The only mulch I use for ornamental plant beds and lawns is human sludge mixed with sawdust and completely decomposed. You will have to call around to find who in your area makes this mulch. It is called different names, the one I used was called 'Gro-Co'. This mulch is beautiful, fine textured, no lumps, sticks, rocks, no pesticide residue, no weed seed!, smells wonderful. If not, find another supplier.

It is a dark taupe color and feeds your soil organisms. Your plants will look healthier than ever (usually one week and the difference is remarkable)! Put it on 2" thick. As with any mulch/soil, keep it away from the base of woody shrubs and trees. If you have any shallow-rooted plants such as azaleas, rhododendrons...daphne, only put down 1/2 - 1" of mulch within the plant's dripline.

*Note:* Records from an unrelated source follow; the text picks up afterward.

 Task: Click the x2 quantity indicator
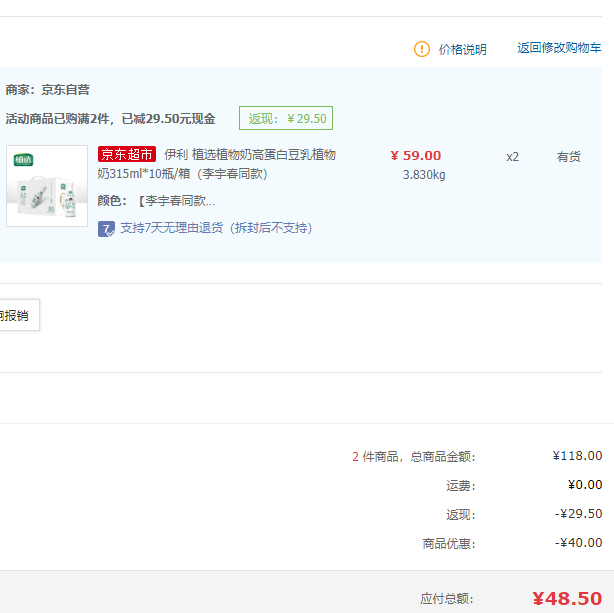pyautogui.click(x=512, y=156)
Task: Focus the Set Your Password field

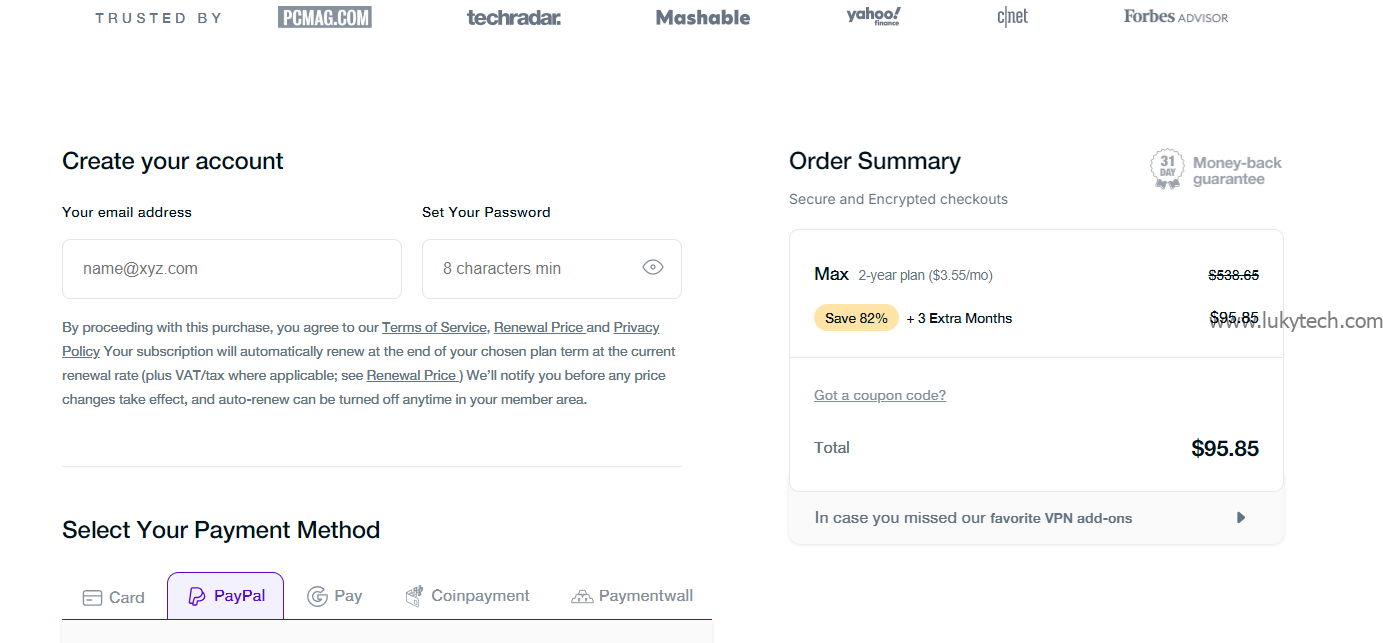Action: point(535,268)
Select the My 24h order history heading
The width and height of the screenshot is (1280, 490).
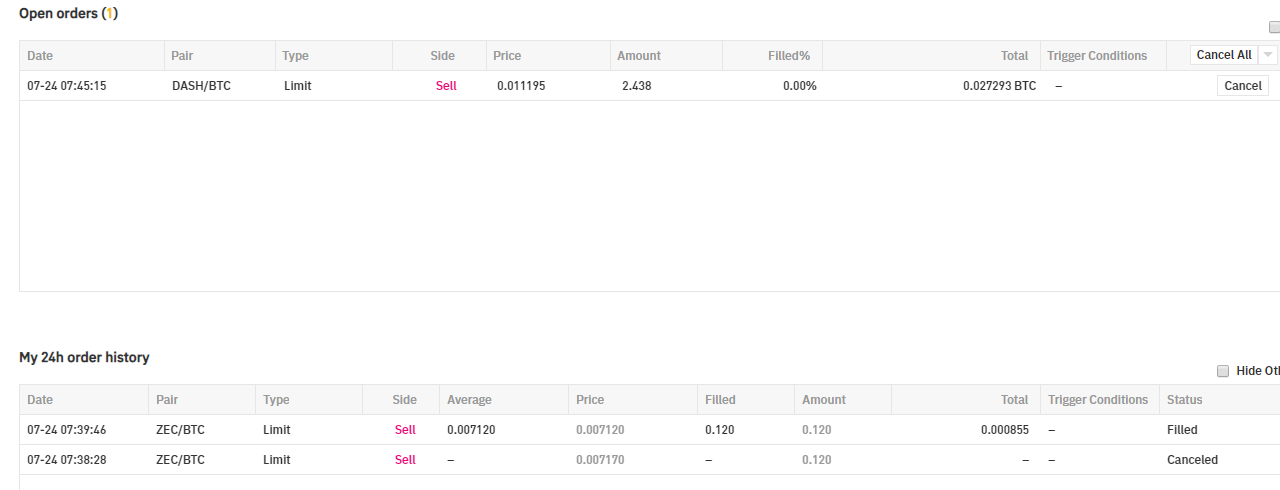coord(84,357)

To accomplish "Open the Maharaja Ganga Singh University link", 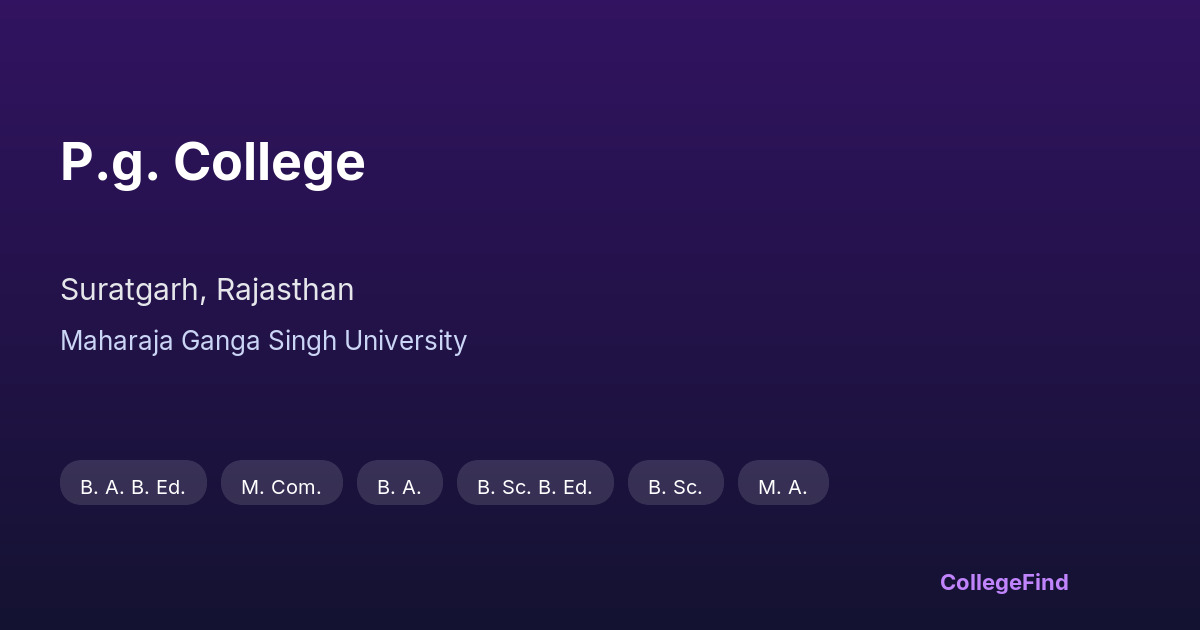I will [263, 341].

This will kill most weeds and prevent any weed seeds from germinating. If a weed grows through or a seed blows on top to germinate, they are very easy to pull out. Don't use any other barriers beneath this mulch as you want the organisms in the soil to be able to eat this stuff. They then take it down into the soil and poop it out, aerating and mixing organic matter into the soil with no effort on your part. You won't need anything else except this trench, a line trimmer and this mulch to keep the grass from germinating or growing into your beds.

Every year or two you will need to replace this mulch. It is disappearing into your soil, improving it! Healthy soil, healthy plants, less water and few if any, weeds! How can you go wrong...you'll still need to fertilize, but not as much. If you are good with a line-trimmer you won't need to re-edge your lawn.

This mulch is also great for your lawn. My supplier could blow this stuff on beds/lawns and really saved a lot of work. Although I have to say this stuff is light and fluffy and easy to work with.

Can't use it for the vegetable garden, sadly, as it is a little higher in heavy metals. Hope this helps...I've done this not only for my yards but for hundreds, maybe thousands of client's yards. I won't use bark, wood chips...I tell my clients if they want that, they can find someone else. If they already have bark, they have to allow me to remove it, especially if someone's put plastic underneath! I usually remove the bark and transfer it to their green-belt area where it works fine under established, native plants.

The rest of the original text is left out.